* **Extracted records**
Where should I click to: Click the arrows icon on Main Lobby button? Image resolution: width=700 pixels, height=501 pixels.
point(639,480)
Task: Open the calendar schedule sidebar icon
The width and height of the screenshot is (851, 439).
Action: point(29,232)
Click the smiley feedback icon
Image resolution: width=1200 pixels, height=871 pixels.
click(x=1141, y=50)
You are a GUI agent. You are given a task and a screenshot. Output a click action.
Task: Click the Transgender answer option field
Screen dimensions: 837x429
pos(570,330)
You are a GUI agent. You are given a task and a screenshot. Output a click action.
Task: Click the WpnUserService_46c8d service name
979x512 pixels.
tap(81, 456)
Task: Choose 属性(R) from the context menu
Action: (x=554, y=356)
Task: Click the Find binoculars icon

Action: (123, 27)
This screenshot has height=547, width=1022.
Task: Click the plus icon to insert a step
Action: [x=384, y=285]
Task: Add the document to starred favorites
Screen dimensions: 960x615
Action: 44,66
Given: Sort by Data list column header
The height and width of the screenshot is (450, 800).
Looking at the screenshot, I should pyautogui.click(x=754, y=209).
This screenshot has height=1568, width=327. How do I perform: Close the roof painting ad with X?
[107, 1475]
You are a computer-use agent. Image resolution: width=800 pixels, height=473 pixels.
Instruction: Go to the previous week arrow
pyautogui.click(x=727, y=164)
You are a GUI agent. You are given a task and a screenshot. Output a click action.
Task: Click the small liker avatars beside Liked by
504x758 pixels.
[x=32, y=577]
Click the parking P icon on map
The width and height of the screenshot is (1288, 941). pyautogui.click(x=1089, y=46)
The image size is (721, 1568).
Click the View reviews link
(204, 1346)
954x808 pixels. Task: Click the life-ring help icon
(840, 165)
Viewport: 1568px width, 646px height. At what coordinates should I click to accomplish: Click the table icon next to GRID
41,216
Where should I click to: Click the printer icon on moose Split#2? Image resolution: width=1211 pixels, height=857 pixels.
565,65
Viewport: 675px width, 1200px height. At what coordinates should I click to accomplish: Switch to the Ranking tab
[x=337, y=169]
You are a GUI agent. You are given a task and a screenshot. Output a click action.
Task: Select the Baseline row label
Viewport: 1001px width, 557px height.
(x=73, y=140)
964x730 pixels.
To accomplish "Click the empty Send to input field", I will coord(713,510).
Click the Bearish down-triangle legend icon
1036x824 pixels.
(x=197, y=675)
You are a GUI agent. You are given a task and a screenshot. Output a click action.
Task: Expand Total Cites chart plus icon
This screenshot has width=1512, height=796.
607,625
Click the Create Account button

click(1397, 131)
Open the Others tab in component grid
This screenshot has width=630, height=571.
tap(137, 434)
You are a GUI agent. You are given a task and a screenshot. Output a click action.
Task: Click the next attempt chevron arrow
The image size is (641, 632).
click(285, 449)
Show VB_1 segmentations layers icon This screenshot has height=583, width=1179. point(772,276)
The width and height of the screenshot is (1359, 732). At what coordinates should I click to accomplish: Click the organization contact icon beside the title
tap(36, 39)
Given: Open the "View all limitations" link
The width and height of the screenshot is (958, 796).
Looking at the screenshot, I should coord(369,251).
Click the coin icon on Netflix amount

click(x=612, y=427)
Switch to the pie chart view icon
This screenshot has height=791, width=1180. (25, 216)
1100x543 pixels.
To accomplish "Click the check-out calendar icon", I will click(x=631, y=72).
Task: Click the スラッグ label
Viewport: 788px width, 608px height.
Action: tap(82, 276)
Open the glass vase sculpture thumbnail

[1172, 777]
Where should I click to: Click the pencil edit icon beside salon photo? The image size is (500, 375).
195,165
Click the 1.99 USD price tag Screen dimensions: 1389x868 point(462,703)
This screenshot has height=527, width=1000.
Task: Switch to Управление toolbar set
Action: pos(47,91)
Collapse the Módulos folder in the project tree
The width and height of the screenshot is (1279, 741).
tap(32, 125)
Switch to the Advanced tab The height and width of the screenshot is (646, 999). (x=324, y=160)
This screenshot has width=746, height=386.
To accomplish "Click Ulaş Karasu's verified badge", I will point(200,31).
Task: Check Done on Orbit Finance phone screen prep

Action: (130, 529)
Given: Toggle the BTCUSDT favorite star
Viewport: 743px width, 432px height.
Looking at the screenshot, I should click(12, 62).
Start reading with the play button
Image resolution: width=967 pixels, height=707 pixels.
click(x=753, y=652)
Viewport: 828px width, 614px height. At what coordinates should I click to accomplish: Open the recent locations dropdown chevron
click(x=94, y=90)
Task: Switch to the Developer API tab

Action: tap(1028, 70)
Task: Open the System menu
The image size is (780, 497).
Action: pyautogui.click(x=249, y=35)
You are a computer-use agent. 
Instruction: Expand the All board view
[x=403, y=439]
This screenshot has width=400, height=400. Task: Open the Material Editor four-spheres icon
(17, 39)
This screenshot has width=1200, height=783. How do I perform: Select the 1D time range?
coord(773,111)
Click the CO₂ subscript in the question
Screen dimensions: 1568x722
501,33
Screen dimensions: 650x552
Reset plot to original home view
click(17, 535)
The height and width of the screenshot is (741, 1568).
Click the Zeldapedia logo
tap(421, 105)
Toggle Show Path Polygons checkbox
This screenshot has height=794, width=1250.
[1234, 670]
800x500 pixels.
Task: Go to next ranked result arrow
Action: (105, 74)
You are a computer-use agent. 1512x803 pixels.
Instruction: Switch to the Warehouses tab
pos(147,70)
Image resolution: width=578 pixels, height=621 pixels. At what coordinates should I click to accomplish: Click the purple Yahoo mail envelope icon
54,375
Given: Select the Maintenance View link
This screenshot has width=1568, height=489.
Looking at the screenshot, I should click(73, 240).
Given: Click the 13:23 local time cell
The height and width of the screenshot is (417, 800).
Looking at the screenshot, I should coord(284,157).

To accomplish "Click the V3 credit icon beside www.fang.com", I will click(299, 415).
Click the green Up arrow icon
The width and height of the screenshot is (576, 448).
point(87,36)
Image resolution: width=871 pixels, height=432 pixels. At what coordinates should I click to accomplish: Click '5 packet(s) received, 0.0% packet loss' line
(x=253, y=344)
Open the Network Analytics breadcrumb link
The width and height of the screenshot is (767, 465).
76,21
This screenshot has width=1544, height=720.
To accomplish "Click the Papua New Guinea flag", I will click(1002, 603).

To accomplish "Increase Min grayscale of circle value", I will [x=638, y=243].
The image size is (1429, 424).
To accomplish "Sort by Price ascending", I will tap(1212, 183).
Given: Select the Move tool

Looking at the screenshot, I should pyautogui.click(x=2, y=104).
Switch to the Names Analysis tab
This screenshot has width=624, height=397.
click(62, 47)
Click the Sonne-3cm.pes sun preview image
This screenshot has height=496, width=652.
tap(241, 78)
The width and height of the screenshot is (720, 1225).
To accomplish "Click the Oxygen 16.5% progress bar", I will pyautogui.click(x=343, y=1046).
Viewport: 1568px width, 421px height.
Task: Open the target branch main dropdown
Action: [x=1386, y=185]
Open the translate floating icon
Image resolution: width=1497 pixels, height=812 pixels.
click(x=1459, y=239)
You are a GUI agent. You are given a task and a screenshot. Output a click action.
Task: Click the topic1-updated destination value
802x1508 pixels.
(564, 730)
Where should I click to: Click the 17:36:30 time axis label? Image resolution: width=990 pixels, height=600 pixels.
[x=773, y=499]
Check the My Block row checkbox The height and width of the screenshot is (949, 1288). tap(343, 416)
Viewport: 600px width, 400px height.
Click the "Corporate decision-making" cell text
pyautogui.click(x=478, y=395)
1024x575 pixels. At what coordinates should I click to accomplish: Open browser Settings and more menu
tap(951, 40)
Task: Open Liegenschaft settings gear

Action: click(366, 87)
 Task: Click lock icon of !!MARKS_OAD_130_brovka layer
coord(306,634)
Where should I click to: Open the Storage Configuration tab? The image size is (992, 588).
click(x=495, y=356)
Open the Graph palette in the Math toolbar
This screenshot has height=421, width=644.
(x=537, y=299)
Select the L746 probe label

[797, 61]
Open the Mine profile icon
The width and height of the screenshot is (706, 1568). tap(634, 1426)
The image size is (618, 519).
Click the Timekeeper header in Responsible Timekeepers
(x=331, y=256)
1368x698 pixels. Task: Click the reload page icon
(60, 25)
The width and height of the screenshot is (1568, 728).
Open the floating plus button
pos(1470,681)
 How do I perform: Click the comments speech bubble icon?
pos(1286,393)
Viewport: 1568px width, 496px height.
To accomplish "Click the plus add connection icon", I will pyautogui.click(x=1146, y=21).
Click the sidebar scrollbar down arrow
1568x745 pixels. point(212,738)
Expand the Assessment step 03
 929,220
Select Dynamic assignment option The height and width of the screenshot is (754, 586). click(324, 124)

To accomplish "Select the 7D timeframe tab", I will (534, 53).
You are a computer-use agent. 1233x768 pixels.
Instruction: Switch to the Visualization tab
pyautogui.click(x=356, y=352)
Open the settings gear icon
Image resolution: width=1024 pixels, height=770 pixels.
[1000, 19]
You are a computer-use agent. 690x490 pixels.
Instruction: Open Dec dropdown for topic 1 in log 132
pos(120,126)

* **What to do**
The records above should be printed exactly, please, from the first line through the line containing "Task: Open the calendar schedule sidebar icon", with both ends kept and nothing past it.

* **Answer section**
Where should I click to: Click the arrows icon on Main Lobby button? Image resolution: width=700 pixels, height=501 pixels.
point(639,480)
Task: Open the calendar schedule sidebar icon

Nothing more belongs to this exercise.